━━━━━ PASSAGE SHOWN ━━━━━

It is known that intense sound can be produced by electrically-powered nanotubes stretched into sheets, but researchers from University of Texas at Dallas (UT Dallas) have furthered this principle by arranging sheets of carbon nanotubes into "forests" which produce high-quality sound when struck with lasers. This is an exciting advancement in the field of acoustics since it is thought these forests could be used to form invisible wireless speakers that could be embedded into walls, windows, computer screens, cars - the list is endless.
The acoustic properties of electrically-powered nanotubes have been known for some time. Previous studies have shown that sheets of carbon nanotubes are able to produce sound when heated with alternating electrical current. However, the UT Dallas NanoTech research team has found that striking tones can be generated by vertical arrays of nanotube forests, which visually resemble black velvet. Furthermore, they discovered that high-quality sound can be generated when these forests are excited with laser light that is modulated in the acoustic frequency range.
“Nanotubes assemblies of various types are black and highly conductive,” said Dr Mikhail Kozlov, a research scientist and the study’s lead author. “Their dark, conductive surface can be effectively heated with laser light or electricity to induce variations in the pressure of the air around the nanotubes - which we perceive as sound. It’s called the photo- or thermo-acoustic effect, and it’s the same principle Alexander Graham Bell used to produce sound on the first telephone.”

━━━━━ RECORDED DATA ━━━━━

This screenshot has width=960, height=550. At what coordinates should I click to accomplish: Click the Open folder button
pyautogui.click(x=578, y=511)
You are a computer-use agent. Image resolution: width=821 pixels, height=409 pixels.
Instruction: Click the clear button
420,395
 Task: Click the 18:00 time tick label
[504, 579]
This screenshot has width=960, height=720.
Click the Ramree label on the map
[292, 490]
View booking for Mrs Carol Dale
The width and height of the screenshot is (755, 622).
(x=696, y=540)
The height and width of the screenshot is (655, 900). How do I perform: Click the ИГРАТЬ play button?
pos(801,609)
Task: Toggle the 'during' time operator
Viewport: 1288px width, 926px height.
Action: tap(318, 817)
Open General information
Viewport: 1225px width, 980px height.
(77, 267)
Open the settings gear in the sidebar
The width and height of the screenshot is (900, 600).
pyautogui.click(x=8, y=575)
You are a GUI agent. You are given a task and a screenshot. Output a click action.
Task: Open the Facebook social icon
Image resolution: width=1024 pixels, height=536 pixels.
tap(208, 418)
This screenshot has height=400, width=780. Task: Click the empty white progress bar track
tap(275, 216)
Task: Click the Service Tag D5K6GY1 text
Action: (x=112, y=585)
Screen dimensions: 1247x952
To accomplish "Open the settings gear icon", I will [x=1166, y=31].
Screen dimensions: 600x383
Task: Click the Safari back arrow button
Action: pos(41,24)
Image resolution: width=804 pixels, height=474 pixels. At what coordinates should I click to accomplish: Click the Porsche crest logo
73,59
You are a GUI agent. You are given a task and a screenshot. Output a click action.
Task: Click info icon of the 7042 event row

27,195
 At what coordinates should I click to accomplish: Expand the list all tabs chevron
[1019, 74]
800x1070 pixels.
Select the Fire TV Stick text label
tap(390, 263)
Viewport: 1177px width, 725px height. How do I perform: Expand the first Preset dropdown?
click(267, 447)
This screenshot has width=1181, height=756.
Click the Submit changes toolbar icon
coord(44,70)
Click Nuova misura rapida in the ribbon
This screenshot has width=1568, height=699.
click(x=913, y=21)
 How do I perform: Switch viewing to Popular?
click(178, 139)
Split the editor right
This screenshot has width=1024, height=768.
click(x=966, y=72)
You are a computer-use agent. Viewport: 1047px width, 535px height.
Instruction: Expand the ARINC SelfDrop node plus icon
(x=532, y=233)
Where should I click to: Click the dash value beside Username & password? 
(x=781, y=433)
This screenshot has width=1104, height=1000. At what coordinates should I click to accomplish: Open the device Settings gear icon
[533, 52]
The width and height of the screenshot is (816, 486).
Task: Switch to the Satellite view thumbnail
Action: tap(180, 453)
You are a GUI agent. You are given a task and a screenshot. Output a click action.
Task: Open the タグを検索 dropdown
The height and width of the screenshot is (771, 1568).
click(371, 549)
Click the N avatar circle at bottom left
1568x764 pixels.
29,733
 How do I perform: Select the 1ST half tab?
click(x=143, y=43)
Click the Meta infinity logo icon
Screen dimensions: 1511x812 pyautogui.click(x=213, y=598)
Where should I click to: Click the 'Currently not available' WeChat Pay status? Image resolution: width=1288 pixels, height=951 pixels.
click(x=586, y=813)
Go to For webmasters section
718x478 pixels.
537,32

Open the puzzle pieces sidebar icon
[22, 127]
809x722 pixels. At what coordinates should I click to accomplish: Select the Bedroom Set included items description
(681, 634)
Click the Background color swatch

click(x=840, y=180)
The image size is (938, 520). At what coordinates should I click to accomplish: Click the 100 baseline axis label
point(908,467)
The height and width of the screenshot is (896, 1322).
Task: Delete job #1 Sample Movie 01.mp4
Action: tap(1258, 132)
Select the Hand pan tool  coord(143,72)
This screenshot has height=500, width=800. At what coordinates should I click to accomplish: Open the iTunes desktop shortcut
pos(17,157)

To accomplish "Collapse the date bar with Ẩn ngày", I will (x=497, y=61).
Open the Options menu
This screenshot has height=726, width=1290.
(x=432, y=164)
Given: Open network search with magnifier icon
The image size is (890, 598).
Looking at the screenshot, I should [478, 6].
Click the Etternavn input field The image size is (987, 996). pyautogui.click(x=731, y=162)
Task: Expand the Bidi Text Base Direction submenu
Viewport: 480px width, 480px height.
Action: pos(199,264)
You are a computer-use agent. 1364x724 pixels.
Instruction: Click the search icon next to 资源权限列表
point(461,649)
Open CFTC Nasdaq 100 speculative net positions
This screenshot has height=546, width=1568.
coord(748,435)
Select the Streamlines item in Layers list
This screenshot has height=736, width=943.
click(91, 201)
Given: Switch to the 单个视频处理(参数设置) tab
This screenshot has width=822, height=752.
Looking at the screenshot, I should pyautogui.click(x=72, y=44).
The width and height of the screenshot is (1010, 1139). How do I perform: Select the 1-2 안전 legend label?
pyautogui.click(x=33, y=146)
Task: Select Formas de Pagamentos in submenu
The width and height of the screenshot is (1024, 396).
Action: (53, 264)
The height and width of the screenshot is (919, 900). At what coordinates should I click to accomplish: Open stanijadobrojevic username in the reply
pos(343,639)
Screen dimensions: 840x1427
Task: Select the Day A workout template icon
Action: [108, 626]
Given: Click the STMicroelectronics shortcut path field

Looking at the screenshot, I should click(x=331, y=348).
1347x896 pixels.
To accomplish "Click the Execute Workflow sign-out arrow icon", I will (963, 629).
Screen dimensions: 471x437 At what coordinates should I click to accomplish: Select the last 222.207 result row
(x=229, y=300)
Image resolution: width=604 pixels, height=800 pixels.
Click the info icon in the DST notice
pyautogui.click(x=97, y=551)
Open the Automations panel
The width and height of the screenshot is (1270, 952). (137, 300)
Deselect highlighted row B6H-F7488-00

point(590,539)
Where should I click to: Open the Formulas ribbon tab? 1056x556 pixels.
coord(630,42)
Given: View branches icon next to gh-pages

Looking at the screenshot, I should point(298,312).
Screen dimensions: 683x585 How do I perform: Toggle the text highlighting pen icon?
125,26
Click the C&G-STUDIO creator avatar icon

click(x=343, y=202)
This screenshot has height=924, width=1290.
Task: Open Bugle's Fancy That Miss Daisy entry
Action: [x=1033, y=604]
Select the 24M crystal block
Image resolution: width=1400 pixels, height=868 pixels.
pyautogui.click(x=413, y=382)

━━━━━

- [JOB]: Summarize the passage on carbon nanotube sound in two sentences. The rows are independent of the passage on carbon nanotube sound.

- [EXPECTED ANSWER]: Extending earlier findings that carbon nanotube sheets emit sound when heated with alternating current, researchers at UT Dallas found that vertical nanotube forests, which resemble black velvet, produce high-quality sound when excited with laser light modulated in the acoustic frequency range. According to lead author Dr. Mikhail Kozlov, heating the dark, conductive nanotube surface causes pressure variations in the surrounding air that are perceived as sound (the photo- or thermo-acoustic effect), and it is thought such forests could form invisible wireless speakers embedded in walls, windows, computer screens, and cars.